SOURCE:
One of the key pieces to the puzzle of our long narrative arc as a human species may have been hiding at the bottom of a well in China for almost a century. But now the nearly intact, ancient skull of what could be our closest extinct relative -- nicknamed Dragon Man -- is very much in the public eye as an object of intense scientific fascination and debate.

The story goes that a worker at a bridge construction site in the Chinese city of Harbin dug up the skull in 1933, but hid it in a well to keep it from falling into the hands of the occupying Japanese army. Its existence was only revealed by the worker's family in recent years and donated to the Hebei Geo University for study.

It turns out the worker's intuition that the skull could be significant was correct.

"The Harbin fossil is one of the most complete human cranial fossils in the world," says Qiang Ji, a professor of paleontology of Hebei Geo University and author of a study on the skull, in a statement. "This fossil preserved many ... details that are critical for understanding the evolution of the Homo genus and the origin of Homo sapiens."

REQUIREMENT 1: From the Dragon Man article, please extract the passage that begins at the words "One of the key" and stops after the words "fascination and debate.".
REQUIREMENT 2: In order, list each place where the Dragon Man article says the skull has been kept or found.
REQUIREMENT 3: Carry on with the Dragon Man article from its final sentence.

DATA:
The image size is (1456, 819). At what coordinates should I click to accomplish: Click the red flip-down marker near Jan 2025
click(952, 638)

--

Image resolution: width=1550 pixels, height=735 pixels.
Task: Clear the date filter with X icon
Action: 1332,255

...

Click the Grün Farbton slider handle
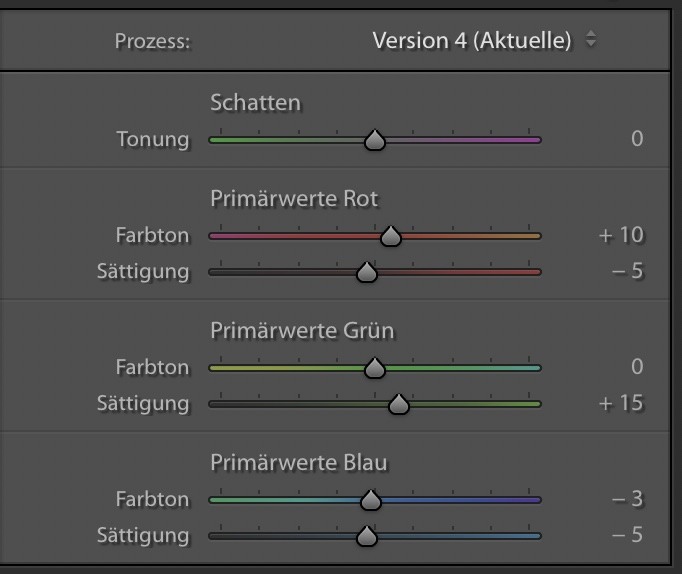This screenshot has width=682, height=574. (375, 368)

EXPECTED ANSWER 1:
One of the key pieces to the puzzle of our long narrative arc as a human species may have been hiding at the bottom of a well in China for almost a century. But now the nearly intact, ancient skull of what could be our closest extinct relative -- nicknamed Dragon Man -- is very much in the public eye as an object of intense scientific fascination and debate.

EXPECTED ANSWER 2:
- A bridge construction site in Harbin, China
- A well
- Hebei Geo University

EXPECTED ANSWER 3:
The Harbin cranium is the true big box of skulls for the Homo genus. It's a massive dome with room for a modern human brain but with bigger and somewhat squared-off eye sockets, imposing brows, wide mouth and plus-sized teeth.

Scientists including Ji believe the skull, thought to have come from a male who lived to be about 50 years old, is a specimen of a previously unrecognized human species dubbed Homo longi or "Dragon Man." A trio of papers from the researchers was published Friday in a journal called The Innovation and make the provocative suggestion that we are closely related to Dragons, or at least to Dragon Man and Dragon Woman. 

"Like Homo sapiens, they hunted mammals and birds, and gathered fruits and vegetables, and perhaps even caught fish," remarks co-author Xijun Ni, a professor of paleoanthropology at the Chinese Academy of Sciences and Hebei Geo University.

A virtual reconstruction of the Dragon Man skull.

Xijun Ni

Geochemical dating places the skull at 146,000 years or older, an era when human species were on the move along with woolly mammoths, woolly rhinoceros and perhaps giant beavers. It's also possible that Dragon Man and his clan would have come across early Homo sapiens.

"Altogether, the Harbin cranium provides more evidence for us to understand Homo diversity and evolutionary relationships," Ni says. "We found our long-lost sister lineage."

However, not all scientists -- not even all those on the research team -- agree about just how new of a species it might actually be.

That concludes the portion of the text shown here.